JAVASCRIPT
Implement Server-Side API Rate Limiting
Prevent abuse and control traffic to your API by implementing server-side rate limiting using middleware in Node.js with Express, ensuring fair resource usage.
const express = require('express');
const rateLimit = require('express-rate-limit');
const app = express();
// Apply to all requests
const apiLimiter = rateLimit({
windowMs: 15 * 60 * 1000, // 15 minutes
max: 100, // Limit each IP to 100 requests per windowMs
message: 'Too many requests from this IP, please try again after 15 minutes',
standardHeaders: true, // Return rate limit info in the `RateLimit-*` headers
legacyHeaders: false, // Disable the `X-RateLimit-*` headers
});
// Apply to specific routes, e.g., login
const loginLimiter = rateLimit({
windowMs: 60 * 60 * 1000, // 1 hour window
max: 5, // 5 attempts per IP per hour
message: 'Too many login attempts from this IP, please try again after an hour',
standardHeaders: true,
legacyHeaders: false,
});
// Apply the general rate limit to all requests
app.use(apiLimiter);
// Apply the login specific rate limit
app.post('/login', loginLimiter, (req, res) => {
res.send('Login successful');
});
app.get('/data', (req, res) => {
res.json({ message: 'This is some data.' });
});
const PORT = process.env.PORT || 3000;
app.listen(PORT, () => {
console.log(`Server running on port ${PORT}`);
});
How it works: This snippet demonstrates how to implement server-side API rate limiting using the `express-rate-limit` middleware in a Node.js Express application.

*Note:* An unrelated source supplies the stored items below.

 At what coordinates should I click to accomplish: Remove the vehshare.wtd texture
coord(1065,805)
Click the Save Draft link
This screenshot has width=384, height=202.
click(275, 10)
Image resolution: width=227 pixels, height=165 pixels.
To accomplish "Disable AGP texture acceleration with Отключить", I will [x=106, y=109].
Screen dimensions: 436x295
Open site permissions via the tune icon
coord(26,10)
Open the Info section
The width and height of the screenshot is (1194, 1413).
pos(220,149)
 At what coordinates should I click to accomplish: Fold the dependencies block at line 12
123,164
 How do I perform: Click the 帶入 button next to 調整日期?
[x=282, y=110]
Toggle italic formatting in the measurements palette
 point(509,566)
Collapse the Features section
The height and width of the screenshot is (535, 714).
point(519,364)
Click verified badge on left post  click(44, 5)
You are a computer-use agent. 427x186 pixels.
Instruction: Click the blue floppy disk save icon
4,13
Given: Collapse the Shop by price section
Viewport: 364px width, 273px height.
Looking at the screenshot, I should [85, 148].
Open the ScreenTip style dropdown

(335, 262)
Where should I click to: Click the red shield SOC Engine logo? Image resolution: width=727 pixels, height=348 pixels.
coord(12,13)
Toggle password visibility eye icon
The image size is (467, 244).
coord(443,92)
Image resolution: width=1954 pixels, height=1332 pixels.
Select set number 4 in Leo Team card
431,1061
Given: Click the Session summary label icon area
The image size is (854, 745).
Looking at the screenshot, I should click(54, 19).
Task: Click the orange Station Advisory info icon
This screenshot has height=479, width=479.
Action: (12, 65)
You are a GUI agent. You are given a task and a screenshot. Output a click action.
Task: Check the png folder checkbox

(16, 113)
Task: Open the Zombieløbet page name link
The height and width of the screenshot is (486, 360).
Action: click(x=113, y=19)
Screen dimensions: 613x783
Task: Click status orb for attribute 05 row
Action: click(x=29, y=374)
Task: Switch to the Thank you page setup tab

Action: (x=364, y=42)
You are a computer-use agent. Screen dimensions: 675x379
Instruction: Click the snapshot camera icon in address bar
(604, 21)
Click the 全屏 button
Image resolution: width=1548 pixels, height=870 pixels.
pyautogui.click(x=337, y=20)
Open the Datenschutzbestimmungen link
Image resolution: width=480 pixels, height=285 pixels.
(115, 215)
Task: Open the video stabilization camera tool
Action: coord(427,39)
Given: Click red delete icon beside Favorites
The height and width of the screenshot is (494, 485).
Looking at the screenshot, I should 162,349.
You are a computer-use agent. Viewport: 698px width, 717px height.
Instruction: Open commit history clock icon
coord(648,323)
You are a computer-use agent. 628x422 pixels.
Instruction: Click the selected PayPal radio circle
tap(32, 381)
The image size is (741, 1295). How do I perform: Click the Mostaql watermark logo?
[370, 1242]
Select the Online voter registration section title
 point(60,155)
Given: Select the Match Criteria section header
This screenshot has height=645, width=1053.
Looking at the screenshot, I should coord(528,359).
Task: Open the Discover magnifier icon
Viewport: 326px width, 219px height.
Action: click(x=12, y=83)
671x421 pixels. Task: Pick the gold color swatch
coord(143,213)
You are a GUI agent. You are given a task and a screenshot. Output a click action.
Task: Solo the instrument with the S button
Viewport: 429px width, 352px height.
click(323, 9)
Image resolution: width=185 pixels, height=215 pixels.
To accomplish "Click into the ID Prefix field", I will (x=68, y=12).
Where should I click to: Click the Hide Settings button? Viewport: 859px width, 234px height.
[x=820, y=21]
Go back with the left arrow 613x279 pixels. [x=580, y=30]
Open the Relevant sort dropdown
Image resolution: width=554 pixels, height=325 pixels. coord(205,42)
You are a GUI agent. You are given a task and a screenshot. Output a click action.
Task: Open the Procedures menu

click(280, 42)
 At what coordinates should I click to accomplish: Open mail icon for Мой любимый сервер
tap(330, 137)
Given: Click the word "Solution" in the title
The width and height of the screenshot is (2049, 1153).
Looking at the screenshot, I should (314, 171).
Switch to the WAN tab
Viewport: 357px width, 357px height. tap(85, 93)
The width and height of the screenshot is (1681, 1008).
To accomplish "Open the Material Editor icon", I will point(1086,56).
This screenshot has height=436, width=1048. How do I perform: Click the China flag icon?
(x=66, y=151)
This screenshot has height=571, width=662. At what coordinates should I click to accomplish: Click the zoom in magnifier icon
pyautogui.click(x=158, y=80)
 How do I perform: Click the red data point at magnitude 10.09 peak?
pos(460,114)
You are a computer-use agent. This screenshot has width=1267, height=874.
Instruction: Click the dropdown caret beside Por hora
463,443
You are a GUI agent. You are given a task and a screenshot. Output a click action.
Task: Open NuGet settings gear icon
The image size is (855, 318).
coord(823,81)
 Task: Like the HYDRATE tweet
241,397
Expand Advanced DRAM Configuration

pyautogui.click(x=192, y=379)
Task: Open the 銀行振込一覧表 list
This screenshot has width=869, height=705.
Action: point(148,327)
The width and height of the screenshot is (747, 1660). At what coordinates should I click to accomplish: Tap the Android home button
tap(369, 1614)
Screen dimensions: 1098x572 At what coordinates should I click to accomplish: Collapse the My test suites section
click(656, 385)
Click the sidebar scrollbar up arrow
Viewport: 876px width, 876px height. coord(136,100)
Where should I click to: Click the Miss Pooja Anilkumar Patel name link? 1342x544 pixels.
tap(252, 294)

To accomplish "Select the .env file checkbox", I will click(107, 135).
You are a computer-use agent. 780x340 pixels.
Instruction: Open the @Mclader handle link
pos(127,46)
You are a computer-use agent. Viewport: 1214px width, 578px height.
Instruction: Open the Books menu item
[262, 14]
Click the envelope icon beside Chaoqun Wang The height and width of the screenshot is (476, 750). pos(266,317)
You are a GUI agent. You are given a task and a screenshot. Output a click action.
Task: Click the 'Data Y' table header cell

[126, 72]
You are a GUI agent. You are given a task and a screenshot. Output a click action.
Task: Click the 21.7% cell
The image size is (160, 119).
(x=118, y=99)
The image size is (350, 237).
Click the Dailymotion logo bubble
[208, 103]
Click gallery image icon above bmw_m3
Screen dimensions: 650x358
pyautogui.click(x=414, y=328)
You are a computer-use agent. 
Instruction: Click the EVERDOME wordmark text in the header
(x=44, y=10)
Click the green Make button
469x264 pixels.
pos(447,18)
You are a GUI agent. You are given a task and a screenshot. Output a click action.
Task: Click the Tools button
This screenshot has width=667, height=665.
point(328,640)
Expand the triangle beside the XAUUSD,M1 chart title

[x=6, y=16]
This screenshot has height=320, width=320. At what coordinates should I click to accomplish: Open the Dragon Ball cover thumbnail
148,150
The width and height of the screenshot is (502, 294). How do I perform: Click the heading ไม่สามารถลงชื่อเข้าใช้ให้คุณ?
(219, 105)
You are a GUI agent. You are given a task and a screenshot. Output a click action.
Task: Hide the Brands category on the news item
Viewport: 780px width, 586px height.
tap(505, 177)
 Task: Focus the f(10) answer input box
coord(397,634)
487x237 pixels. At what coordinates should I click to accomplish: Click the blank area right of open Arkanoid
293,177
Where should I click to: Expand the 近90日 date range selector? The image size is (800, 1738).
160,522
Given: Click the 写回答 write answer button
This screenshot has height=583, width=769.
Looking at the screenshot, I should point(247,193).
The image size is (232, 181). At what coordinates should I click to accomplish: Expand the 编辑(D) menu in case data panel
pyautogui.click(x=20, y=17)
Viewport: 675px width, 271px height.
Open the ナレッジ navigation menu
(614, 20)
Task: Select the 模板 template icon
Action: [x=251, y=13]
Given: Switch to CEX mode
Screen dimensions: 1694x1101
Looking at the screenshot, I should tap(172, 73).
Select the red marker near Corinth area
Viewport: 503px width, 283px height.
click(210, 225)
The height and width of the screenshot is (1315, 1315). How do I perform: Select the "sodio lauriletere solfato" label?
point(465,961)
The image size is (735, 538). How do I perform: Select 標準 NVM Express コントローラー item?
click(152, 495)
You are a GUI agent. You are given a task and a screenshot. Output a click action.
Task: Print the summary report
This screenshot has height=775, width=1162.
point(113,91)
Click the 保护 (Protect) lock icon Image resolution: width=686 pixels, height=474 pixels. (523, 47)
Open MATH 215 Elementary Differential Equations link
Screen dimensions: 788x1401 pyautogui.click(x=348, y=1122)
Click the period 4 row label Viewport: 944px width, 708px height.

It defines two limiters: a general `apiLimiter` applied to all routes, and a more restrictive `loginLimiter` specifically for the `/login` route. The `windowMs` sets the time window, and `max` defines the number of allowed requests within that window per IP address. This helps protect your API from brute-force attacks and ensures fair usage by preventing a single client from overwhelming the server.